Vaccination hole exists in remote disadvantaged areas ảnh 1Deputy Health Minister Do Xuan Tuyen (standing) chairs an online meeting on communicable diseases and vaccinations on September 21. Health officials and workers from 700 locations across Vietnam joined the meeting, which also included updated treatment schemes for dengue and diphtheria. (Photo: VNA)
Hanoi (VNS/VNA) - Vaccinations must take place safely and effectively, particularly in remote disadvantaged areas where vaccination coverage remained modest, Deputy Health Minister Do Xuan Tuyen said on September 21.

Speaking at a national online meeting on communicable diseases and vaccinations, Tuyen highlighted a diphtheria outbreak in Vietnam’s Central Highland region over the last few months which claimed four deaths. Most of the detected cases were people who had not been vaccinated.

“While Vietnam has done a good job in controlling COVID-19, we still face challenges in tackling other communicable diseases like dengue, measles, hand-foot-mouth disease and diphtheria,” he said.

Late this year and early next year, diseases could develop as wet weather creates favourable conditions for disease-causing virus/bacteria to develop.

“Vietnam has been implementing two tasks - disease prevention and control and socio-economic development as directed by Prime Minister Nguyen Xuan Phuc,” Tuyen said, emphasising that it was crucial to minimise the risks of other diseases that broke out at the same time.

“We need to analyse the development of each disease in specific areas to identify and solve any problems,” he said.

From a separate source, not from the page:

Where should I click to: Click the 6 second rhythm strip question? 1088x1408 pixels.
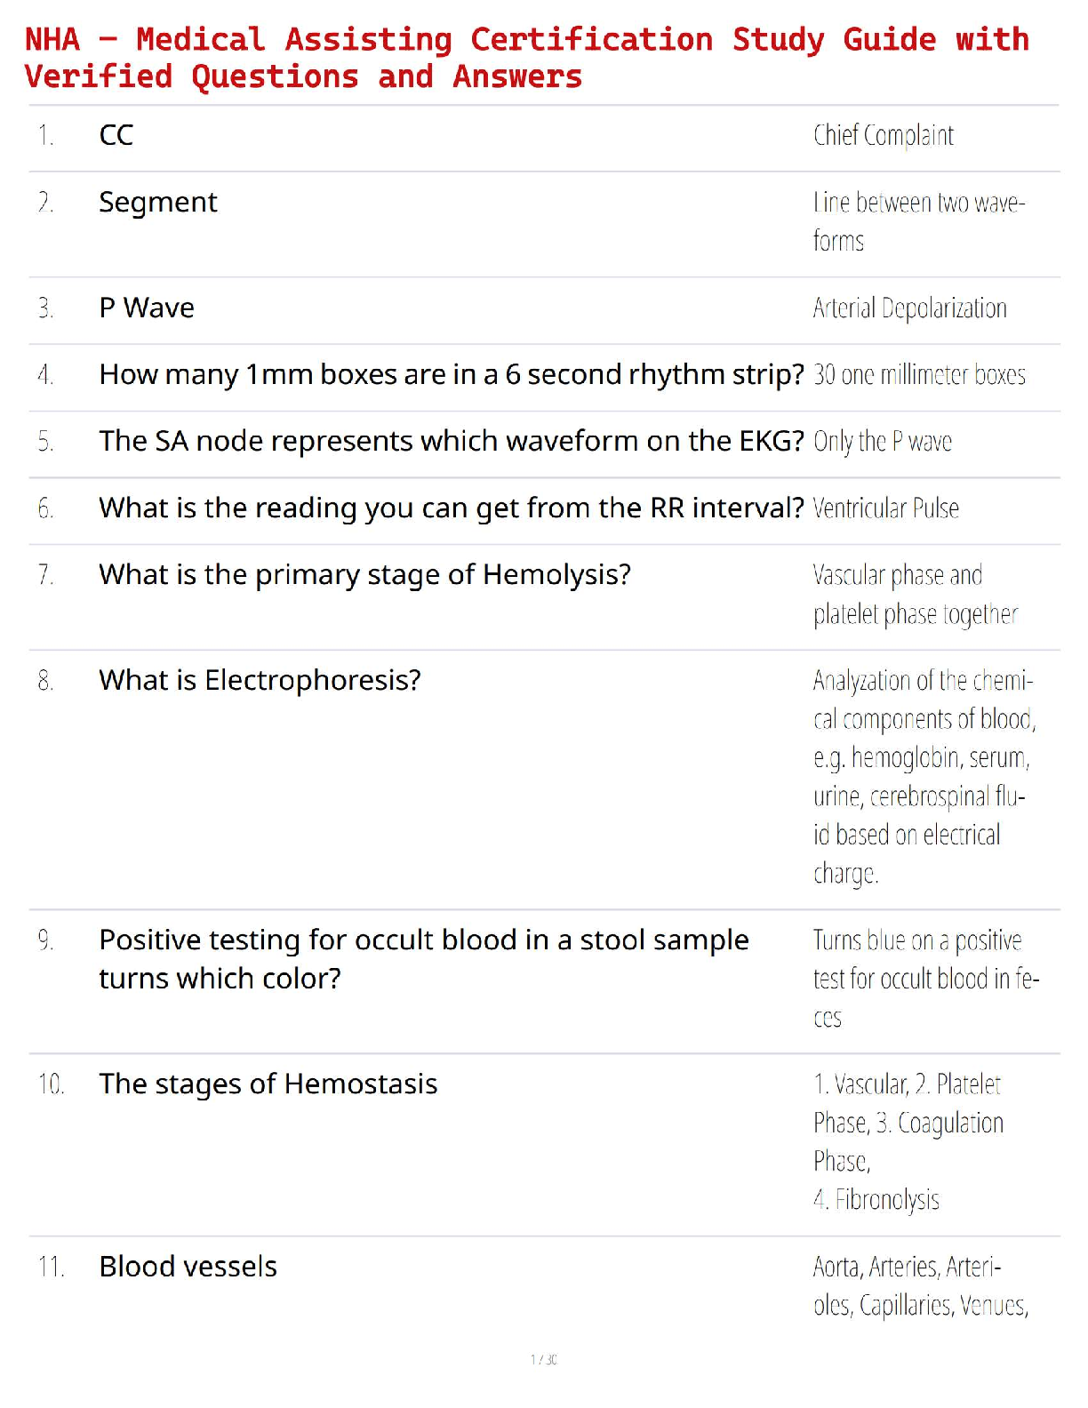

“As we follow these steps we are receiving recommendations for further effective disease prevention and control. Communication must be promoted for people to better understand and actively protect themselves from diseases,” Tuyen said.

Dang Quang Tan, head of the Health Ministry’s General Department of Preventive Medicine, said that since the beginning of this year, 198 diphtheria cases had been reported in Vietnam, including 172 cases in the Central Highland region, 22 cases in central provinces and four cases in southern provinces.

No cases had been detected in Vietnam’s northern provinces since 2015.

Of the reported cases, two people died in the Central Highland province of Dak Nong, one in Kon Tum and one in Gia Lai.

Notably, 161 cases had not been vaccinated.

In the first nine months of last year, only 41 diphtheria cases were reported, with three deaths.

“Most diphtheria outbreaks occur in remote disadvantaged areas that are home to ethnic groups, and they are usually unwilling to have vaccinations,” Tan said, adding that in some areas diphtheria had not appeared for a long time so grassroots healthcare workers lacked the experience to detect and diagnose the disease.

“Old people are becoming infected with diphtheria because they have not been. This is due to the ineffective implementation of the expanded national vaccination programme,” Tan said.

Even people who receive four diphtheria vaccine doses during childhood still need to have a booster shot as immunity against diphtheria is not sustainable.

Tan warned more diphtheria cases could be recorded and in areas where the vaccination programme had failed to reach.

Meanwhile, this year Vietnam has also reported nearly 70,000 dengue fever cases, of which 57 percent were detected in southern provinces, 32 percent in central provinces, 6 percent in Central Highland provinces and 4 percent in northern provinces.

The number of has fallen compared with the same period last year and the development of the disease was basically similar to previous years.

However, in the last two months, the number was increasing, Tan said, adding that as the rainy season arrived, the situation could become worse and more complicated, especially in central and southern provinces like Ben Tre, Binh Dinh, Binh Duong, Dong Nai, Gia Lai, Kon Tum, Khanh Hoa, Binh Thuan, Kon Tum, Long An, Phu Yen, Quang Binh, Tay Ninh, Tien Giang and HCM City. Hanoi is also a hot spot for dengue at this time.

“Preventive measures including intensive communication about killing mosquitoes and larva have been implemented but the disease has still broken out and spread,” Tan said, blaming the problem on poor public awareness.

For example, people, agencies and organisations had not effectively cooperated on disease prevention and control.

“Without drastic preventive measures, dengue could spread widely as Vietnam loosens social distancing and travel restrictions while weather in the next few months will be very favourable for mosquitoes to grow,” Tan said./.